§ **Work to complete**: Whatever pictures the entries hold, omit them, and output exactly the lines from the one containing "Privacy Policy (40, 2214)" through the final line.

+ + + + +

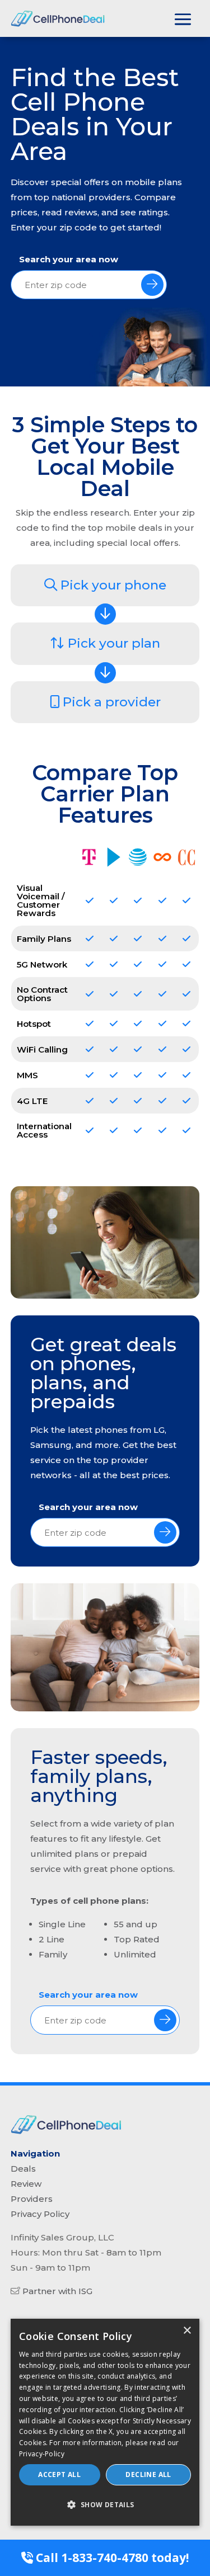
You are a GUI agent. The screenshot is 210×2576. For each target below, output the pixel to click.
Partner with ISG (57, 2291)
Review (26, 2183)
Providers (32, 2198)
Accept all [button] (59, 2474)
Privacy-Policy (41, 2454)
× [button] (187, 2331)
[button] (105, 2505)
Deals (23, 2168)
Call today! (111, 2557)
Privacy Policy (40, 2214)
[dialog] (105, 2422)
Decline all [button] (148, 2474)
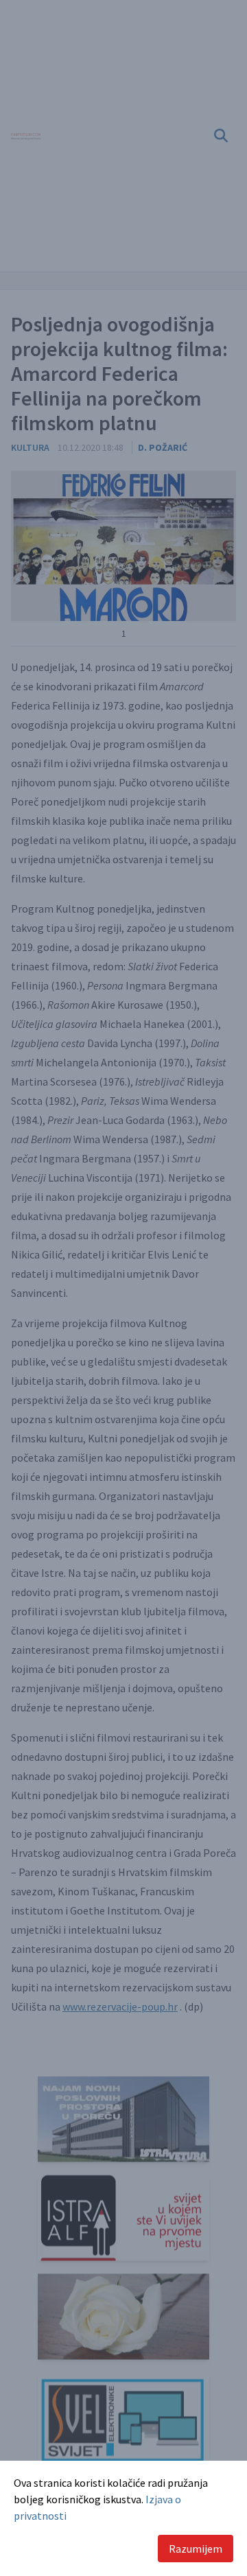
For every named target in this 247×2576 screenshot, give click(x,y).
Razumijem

+ + + + +

§ **Answer space**:
Privacy Policy (40, 2214)
[dialog] (105, 2422)
Decline all [button] (148, 2474)
For every named target in this 247×2576 screenshot, give click(x,y).
Razumijem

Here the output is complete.